The Bureau also published the "Pinkas ha-Nitzolim" ("Register of Jewish Survivors.") booklets with the names of survivors. Volume I consisted 60,000 names,[3] and Volume II 58,000 names.[4]
Sources for tracing relatives
Among the sources of information used by the Bureau to locate relatives:
- Immigration certificates ("Pinkas Oleh").[5] From 1919, immigrants' lists were recorded, which chronologically documented the Jewish Immigration ("Aliyah") to Mandatory Palestine and later to the state of Israel. These lists included names, age and country of origin of immigrants by date of arrival of ships, aircraft or by pedestrian crossings. Apart from these Jewish immigrants, the records included passenger who arrived as tourists or as returning residents. It also included a column of "non-Jewish" or "Christian". Today, Immigration certificates are being reserved in the Central Zionist Archives and the Israel State Archives.
- ITS archives. The International Tracing Service (ITS), which existed in various incarnations since 1943, and from 1954 is managed by the Red Cross, and supervised by a committee of representatives of the governments of member states, including the State of Israel. These archives consists of millions of documents from Nazi Germany, including documents found in concentration camps after the camps were liberated, including documents about the deportation of civilians, forced laborers, refugees etc.
The next-generation successors of the Search Bureau for Missing Relatives
- An Israeli radio show in the format of the Search Bureau for Missing Relatives was aired between 2000-2002 in cooperation with Kol Yisrael, the Jewish Agency, and the Central Zionist Archives. The search in the Zionist Archives, which included eight million documents, was carried out by the Sherut Leumi girls serving there.
- In 2007, an Israeli radio program in the same format and with the same name: "Search Bureau for Missing Relatives", was renewed by Yaron Enosh on KolYisrael, which is broadcast five times a week.
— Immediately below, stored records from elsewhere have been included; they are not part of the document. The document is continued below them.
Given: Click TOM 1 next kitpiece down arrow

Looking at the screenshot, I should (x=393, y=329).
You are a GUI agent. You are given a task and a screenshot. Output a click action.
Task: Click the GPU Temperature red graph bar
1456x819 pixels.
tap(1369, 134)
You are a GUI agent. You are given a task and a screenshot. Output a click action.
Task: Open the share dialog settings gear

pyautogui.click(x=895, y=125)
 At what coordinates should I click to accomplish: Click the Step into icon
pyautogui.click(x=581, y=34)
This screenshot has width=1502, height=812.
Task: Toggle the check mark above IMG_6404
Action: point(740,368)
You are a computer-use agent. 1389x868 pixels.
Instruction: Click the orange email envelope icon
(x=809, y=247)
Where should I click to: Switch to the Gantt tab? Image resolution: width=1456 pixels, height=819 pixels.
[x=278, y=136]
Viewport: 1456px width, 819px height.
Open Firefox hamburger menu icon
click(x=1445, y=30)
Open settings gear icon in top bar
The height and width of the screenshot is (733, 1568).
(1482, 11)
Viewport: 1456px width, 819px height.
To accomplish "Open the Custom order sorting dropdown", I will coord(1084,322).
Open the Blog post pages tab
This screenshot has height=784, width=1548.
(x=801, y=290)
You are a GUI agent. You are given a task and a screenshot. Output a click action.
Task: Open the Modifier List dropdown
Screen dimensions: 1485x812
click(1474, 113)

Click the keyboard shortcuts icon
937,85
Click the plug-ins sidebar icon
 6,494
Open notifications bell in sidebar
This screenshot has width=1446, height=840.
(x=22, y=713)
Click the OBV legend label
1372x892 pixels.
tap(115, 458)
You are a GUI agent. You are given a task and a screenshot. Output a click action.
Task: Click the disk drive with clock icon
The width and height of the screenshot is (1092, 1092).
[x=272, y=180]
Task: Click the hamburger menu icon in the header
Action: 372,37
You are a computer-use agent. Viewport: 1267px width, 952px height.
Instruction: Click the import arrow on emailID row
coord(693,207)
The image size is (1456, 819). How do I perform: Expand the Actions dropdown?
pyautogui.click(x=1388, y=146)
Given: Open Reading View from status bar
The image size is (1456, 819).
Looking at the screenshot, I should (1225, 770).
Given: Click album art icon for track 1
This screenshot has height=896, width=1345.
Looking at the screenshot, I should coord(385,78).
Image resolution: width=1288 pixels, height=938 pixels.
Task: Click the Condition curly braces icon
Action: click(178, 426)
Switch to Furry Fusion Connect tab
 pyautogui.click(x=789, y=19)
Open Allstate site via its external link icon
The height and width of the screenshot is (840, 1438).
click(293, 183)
The program is based on inquiries of listeners to the show, about 150 a day. The inquiries for missing persons are from the period of the Holocaust, however there are also inquiries for MIAs, and even for the resumption of relations that were cut off in different times and for different circumstances.[6] In April 2012, the show moved to the presentation and editing of Izzy Mann.
- The Israeli Ministry of Immigrant Absorption provides search services for new immigrants in search of their relatives in Israel.
- The International Tracing Unit of Magen David Adom is the present-generation successor of the Search Bureau for Missing Relatives, under the authority of the Red Cross and the International Tracing Service.